En revanche, un élément inquiète davantage les milieux économiques: on tarde toujours plus à remettre sa société. Cet état de fait est pourtant lourd de conséquences pour les emplois, les successeurs ou les partenaires économiques. En effet, plus une transmission se fait tardivement, plus elle occasionne des problèmes d’ordre émotionnel, financier et de gouvernance.
Pour l’illustrer, l’histoire de deux héritiers de la région lémanique contraints de vendre la société de leur père pour 1 franc symbolique. Impossible? Hélas non.
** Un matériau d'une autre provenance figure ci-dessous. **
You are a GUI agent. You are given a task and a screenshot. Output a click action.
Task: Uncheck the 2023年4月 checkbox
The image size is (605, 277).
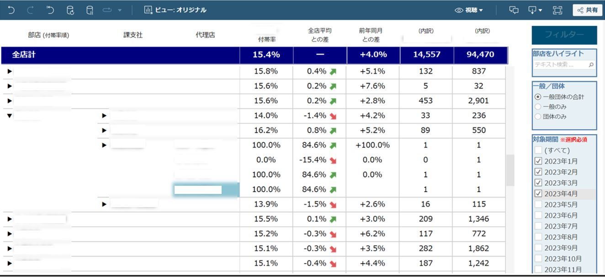pos(538,194)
Le patriarche pensait pourtant bien faire en restant à la tête du conseil d’administration alors qu’il avait 75 ans… Il n’avait pas réglé sa succession. Son bras droit s’occupait de l’opérationnel et ses enfants n’étaient pas impliqués dans la PME qu’il avait fondée. A la suite de son décès soudain, les héritiers ont souhaité vendre l’entreprise et envisageaient diverses options. Ils n’ont finalement pas eu le choix.
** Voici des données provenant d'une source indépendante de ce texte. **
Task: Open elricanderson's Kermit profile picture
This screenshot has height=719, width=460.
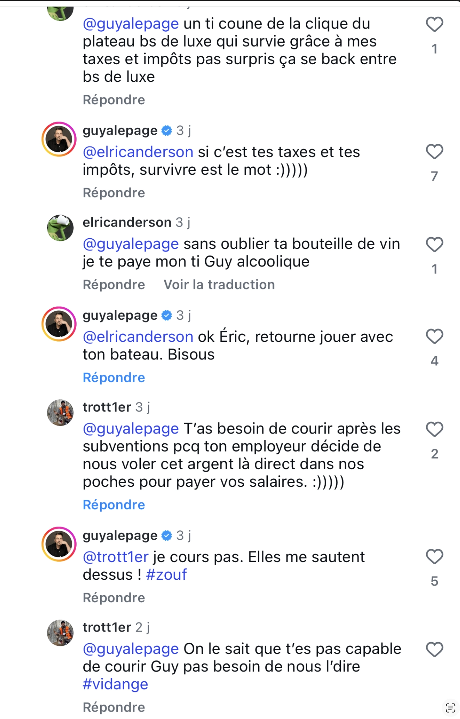Action: tap(60, 228)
Les héritiers ont dû céder au chantage du bras droit, qui les menaçait de quitter la société pour partir à la concurrence avec un tiers des collaborateurs s’ils ne lui vendaient pas l’entreprise pour 1 franc. Dos au mur et préférant faire perdurer les emplois et l’entreprise de leur père, ils ont été contraints d’accepter. «Cet exemple révèle la problématique des propriétaires qui n’anticipent pas leur succession ou n’intéressent pas les cadres dirigeants au capital. C’est malheureusement encore trop fréquent», observe Servais Micolot, partenaire de la banque d’affaires Gereje.
Selon Berne, 16 000 PME sont concernées chaque année par un problème de succession. Ces difficultés sont souvent liées au décès du propriétaire, parti avant d’avoir passé la main. Le National a adopté fin septembre un projet du Conseil fédéral visant à faciliter l’héritage familial d’une entreprise par l’héritier le plus apte.
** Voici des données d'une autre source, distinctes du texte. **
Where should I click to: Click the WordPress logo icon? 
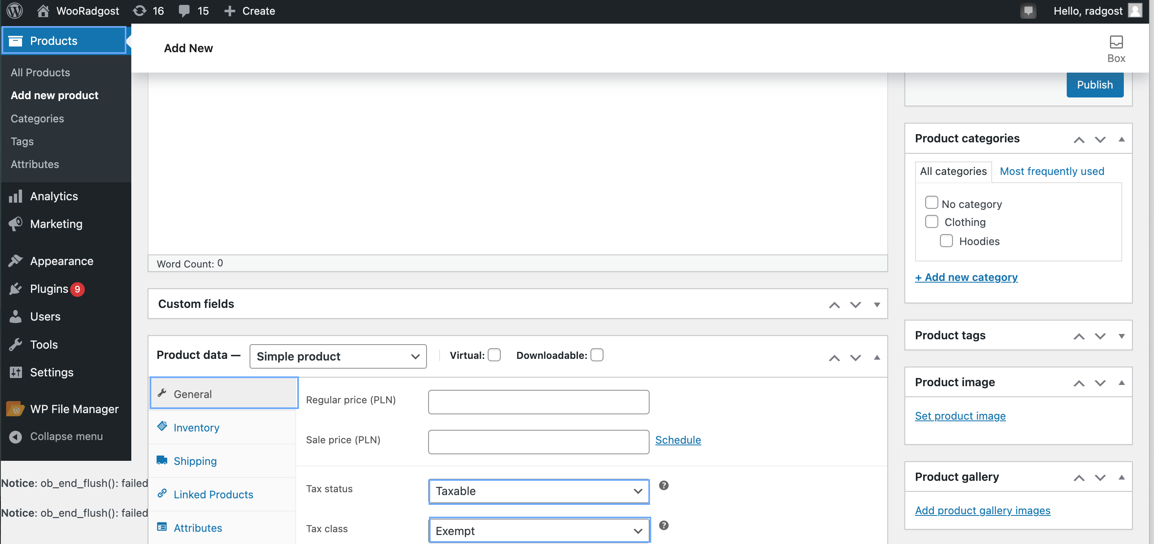tap(15, 11)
Alors quand passer le témoin? Comment fixer le prix de son entreprise ou entrer en contact avec des acheteurs? Quelles sont les tendances d’un marché parfois très opaque et les étapes à ne pas rater? Voici la marche à suivre en dix points.
Recul des transactions M&A
Alors que 2021 affichait un nombre record d’acquisitions d’entreprises, le premier semestre 2023 est en recul de 18% par rapport à la même période 2022 (133 transactions en 2022 contre 109 en 2023), selon l’étude Deloitte de juillet 2023 sur les PME suisses.
Les Suisses investissent à l’étranger
Un record d’acquisitions d’entreprises étrangères par des PME suisses est enregistré (+18%) au 1er semestre 2023. Il dépasse le nombre d’acquisitions par des sociétés étrangères en Suisse. Un renversement total qui ne s’était jamais vu depuis le début des mesures en 2013! «Les entreprises et propriétaires suisses rechignent à vendre leur entreprise. Par ailleurs, la vigueur du franc suisse incite à acheter à l’étranger», explique Anthony West (photo), de chez Deloitte. Le cabinet base son étude sur des PME ayant plus de 10 millions de chiffre d’affaires et moins de 250 employés.
100 TPE à vendre
«Les chiffres de Deloitte ne représentent pas la réalité des TPE et PME que nous accompagnons, précise Anthony Montes, président de Relève PME. Nous ciblons les sociétés valorisées entre 50 000 francs et, parfois, 2 millions. Il y a deux marchés en parallèle en Suisse. De notre côté, nous enregistrons une hausse de 50% du nombre d’annonces sur notre plateforme. Pour le marché de la TPE, il s’agit majoritairement de transmissions familiales et de MBO. Il y a aussi un grand nombre de sociétés «invendables» car construites sur le savoir-faire du cédant. A côté de ça, nous estimons qu’il reste une centaine de TPE réellement à vendre en Suisse romande. On est bien loin des chiffres des différentes études.»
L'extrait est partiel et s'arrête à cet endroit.